::: EXTRAIT CHOISI

Certes, le texte s’adresse à l’ensemble des « agents pastoraux » mais il dépasse très vite le cercle de ses récipiendaires à la faveur d’une tribune de William Marx, titulaire de la chaire Littératures comparées au Collège de France, publiée dans Le Monde1. « Le document constitue un événement considérable pour tous les amoureux de la littérature », estime l’auteur, qui argumente sur ce point en ouverture du dossier.
Car, au-delà de la formation pastorale, c’est bien une formation au monde et à l’altérité qu’offre la littérature. C’est en elle que s’opère l’alchimie – qui fait cruellement défaut à notre époque - entre émotion et pensée. L’esprit s’expérimente lui-même, insiste Mazarine Pingeot, dans l’acte de lecture décrit par le pape comme un « gymnase du discernement ».
Que l’évêque de Rome le rappelle peut surprendre quand on se souvient du nombre d’ouvrages bannis par l’Église jusqu’à des temps pas si anciens. Pourtant, nous rappelle Jean-Pierre Sonnet, les Écritures regorgent de leviers romanesques et bien des chefs-d’œuvre y ont puisé sans y faire explicitement référence. Comment, d’ailleurs, ne pas voir la convergence entre littératures sacrée et profane autour de thèmes aussi universels que la survie, la migration ou la complexité du lien familial ?

::::::
::: DONNÉES PRÉSENTÉES

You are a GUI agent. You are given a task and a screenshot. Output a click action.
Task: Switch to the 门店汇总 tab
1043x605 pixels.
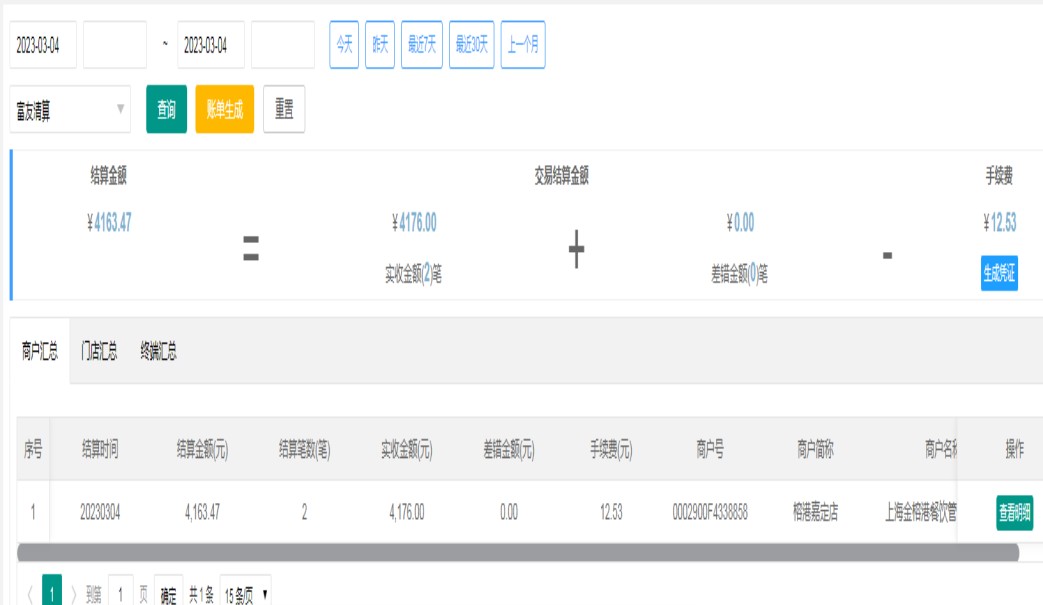tap(99, 351)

::::::

> **TRAVAIL À EFFECTUER**
1 > Relevez toutes les personnes désignées par leur nom dans l'extrait choisi.
2 > Répondez brièvement à chacune des questions suivantes à partir de l'extrait choisi.
(a) Quelle chaire William Marx occupe-t-il au Collège de France ?
(b) Par quelle expression le pape décrit-il l'acte de lecture ?
(c) Selon Jean-Pierre Sonnet, de quoi les Écritures regorgent-elles ?

> **RÉPONSES PAR CONSIGNE**
1 > William Marx, Mazarine Pingeot, Jean-Pierre Sonnet

2 >
(a) La chaire Littératures comparées.
(b) Un « gymnase du discernement ».
(c) De leviers romanesques.